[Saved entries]

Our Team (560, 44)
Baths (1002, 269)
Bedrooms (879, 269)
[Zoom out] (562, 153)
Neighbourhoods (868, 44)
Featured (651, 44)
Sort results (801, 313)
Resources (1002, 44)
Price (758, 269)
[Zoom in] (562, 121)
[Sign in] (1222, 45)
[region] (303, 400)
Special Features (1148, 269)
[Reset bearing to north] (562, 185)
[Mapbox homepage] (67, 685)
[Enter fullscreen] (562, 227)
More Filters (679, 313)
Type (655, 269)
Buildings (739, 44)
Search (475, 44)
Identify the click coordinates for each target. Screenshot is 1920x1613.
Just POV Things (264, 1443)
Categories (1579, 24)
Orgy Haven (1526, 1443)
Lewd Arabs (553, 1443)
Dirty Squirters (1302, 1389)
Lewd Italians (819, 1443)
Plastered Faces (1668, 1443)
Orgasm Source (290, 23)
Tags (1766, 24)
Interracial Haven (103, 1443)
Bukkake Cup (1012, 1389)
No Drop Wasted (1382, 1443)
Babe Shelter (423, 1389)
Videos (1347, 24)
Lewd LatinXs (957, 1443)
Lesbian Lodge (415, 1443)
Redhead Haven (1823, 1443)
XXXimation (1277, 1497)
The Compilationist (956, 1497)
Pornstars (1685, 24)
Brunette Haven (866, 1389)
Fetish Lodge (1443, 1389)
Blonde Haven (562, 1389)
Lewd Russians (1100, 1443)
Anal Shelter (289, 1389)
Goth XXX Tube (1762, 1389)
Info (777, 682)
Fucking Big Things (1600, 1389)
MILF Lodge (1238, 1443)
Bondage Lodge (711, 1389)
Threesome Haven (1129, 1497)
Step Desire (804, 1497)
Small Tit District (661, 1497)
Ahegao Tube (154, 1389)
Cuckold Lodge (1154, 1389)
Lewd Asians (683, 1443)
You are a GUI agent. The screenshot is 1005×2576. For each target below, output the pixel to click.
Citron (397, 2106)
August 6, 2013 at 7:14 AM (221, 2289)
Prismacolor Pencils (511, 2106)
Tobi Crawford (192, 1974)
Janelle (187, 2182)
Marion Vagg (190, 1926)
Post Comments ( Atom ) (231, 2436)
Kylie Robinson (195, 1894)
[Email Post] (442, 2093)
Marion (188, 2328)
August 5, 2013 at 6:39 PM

→ What to do: An exact copy of every entry is required.

→ Result for this task:
Our Team (560, 44)
Baths (1002, 269)
Bedrooms (879, 269)
[Zoom out] (562, 153)
Neighbourhoods (868, 44)
Featured (651, 44)
Sort results (801, 313)
Resources (1002, 44)
Price (758, 269)
[Zoom in] (562, 121)
[Sign in] (1222, 45)
[region] (303, 400)
Special Features (1148, 269)
[Reset bearing to north] (562, 185)
[Mapbox homepage] (67, 685)
[Enter fullscreen] (562, 227)
More Filters (679, 313)
Type (655, 269)
Buildings (739, 44)
Search (475, 44)
Identify the click coordinates for each target. Screenshot is 1920x1613.
Just POV Things (264, 1443)
Categories (1579, 24)
Orgy Haven (1526, 1443)
Lewd Arabs (553, 1443)
Dirty Squirters (1302, 1389)
Lewd Italians (819, 1443)
Plastered Faces (1668, 1443)
Orgasm Source (290, 23)
Tags (1766, 24)
Interracial Haven (103, 1443)
Bukkake Cup (1012, 1389)
No Drop Wasted (1382, 1443)
Babe Shelter (423, 1389)
Videos (1347, 24)
Lewd LatinXs (957, 1443)
Lesbian Lodge (415, 1443)
Redhead Haven (1823, 1443)
XXXimation (1277, 1497)
The Compilationist (956, 1497)
Pornstars (1685, 24)
Brunette Haven (866, 1389)
Fetish Lodge (1443, 1389)
Blonde Haven (562, 1389)
Lewd Russians (1100, 1443)
Anal Shelter (289, 1389)
Goth XXX Tube (1762, 1389)
Info (777, 682)
Fucking Big Things (1600, 1389)
MILF Lodge (1238, 1443)
Bondage Lodge (711, 1389)
Threesome Haven (1129, 1497)
Step Desire (804, 1497)
Small Tit District (661, 1497)
Ahegao Tube (154, 1389)
Cuckold Lodge (1154, 1389)
Lewd Asians (683, 1443)
You are a GUI agent. The screenshot is 1005×2576. For each target below, output the pixel to click.
Citron (397, 2106)
August 6, 2013 at 7:14 AM (221, 2289)
Prismacolor Pencils (511, 2106)
Tobi Crawford (192, 1974)
Janelle (187, 2182)
Marion Vagg (190, 1926)
Post Comments ( Atom ) (231, 2436)
Kylie Robinson (195, 1894)
[Email Post] (442, 2093)
Marion (188, 2328)
August 5, 2013 at 6:39 PM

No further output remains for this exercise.